WHAT NEEDS TO BE DONE:
Would you output the following records verbatim and skip the images in them?

● ● ● ● ● ● ●

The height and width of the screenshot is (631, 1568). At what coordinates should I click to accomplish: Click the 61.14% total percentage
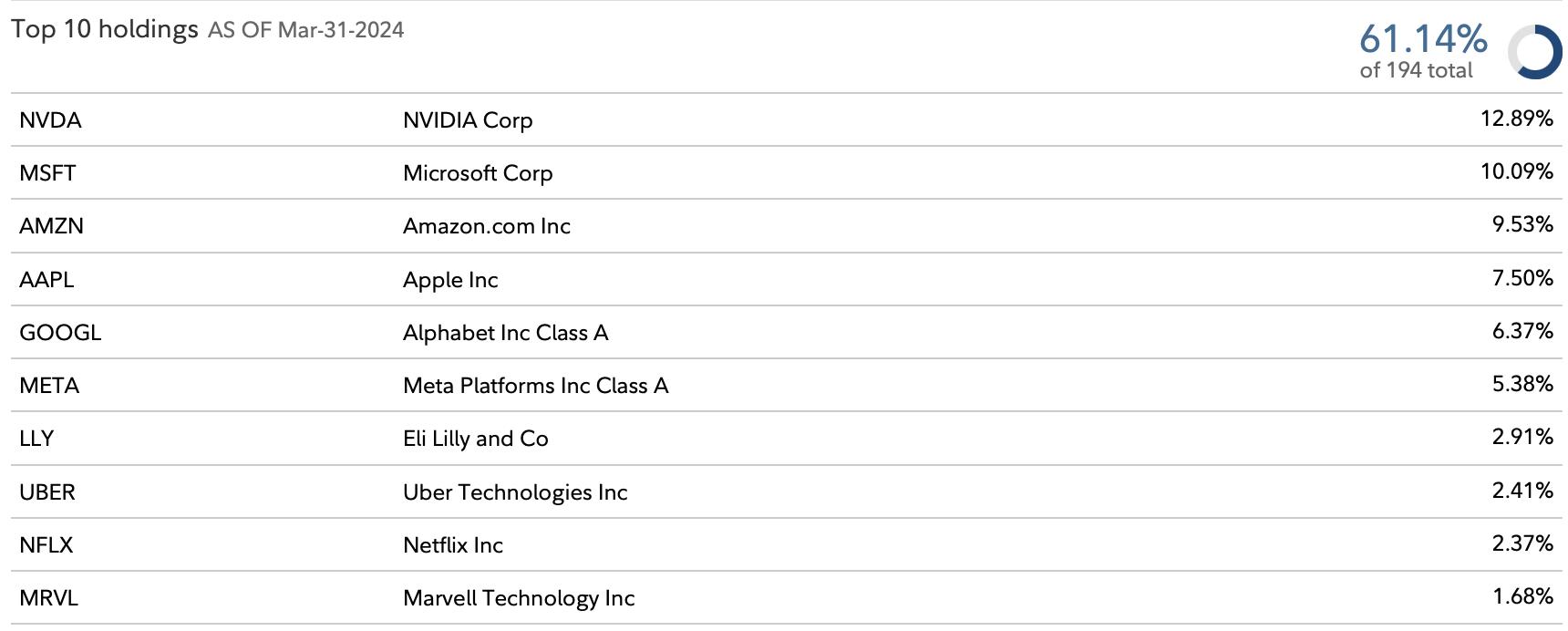pos(1423,39)
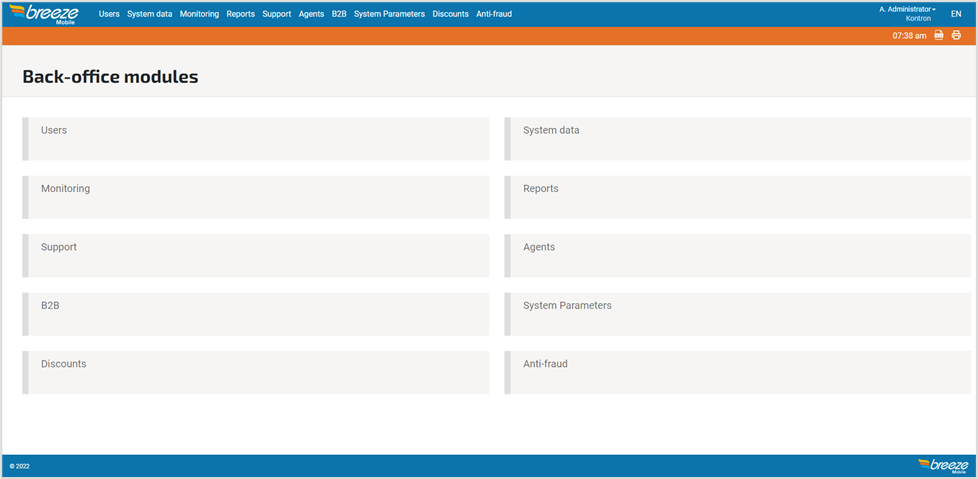This screenshot has width=978, height=479.
Task: Open the System data menu in navbar
Action: click(x=149, y=14)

● ● ● ● ● ● ●

SOLUTION:
The height and width of the screenshot is (631, 1568). At what coordinates should I click to accomplish: Click the 61.14% total percentage
pos(1423,39)
This screenshot has width=978, height=479.
Task: Open the System data menu in navbar
Action: click(x=149, y=14)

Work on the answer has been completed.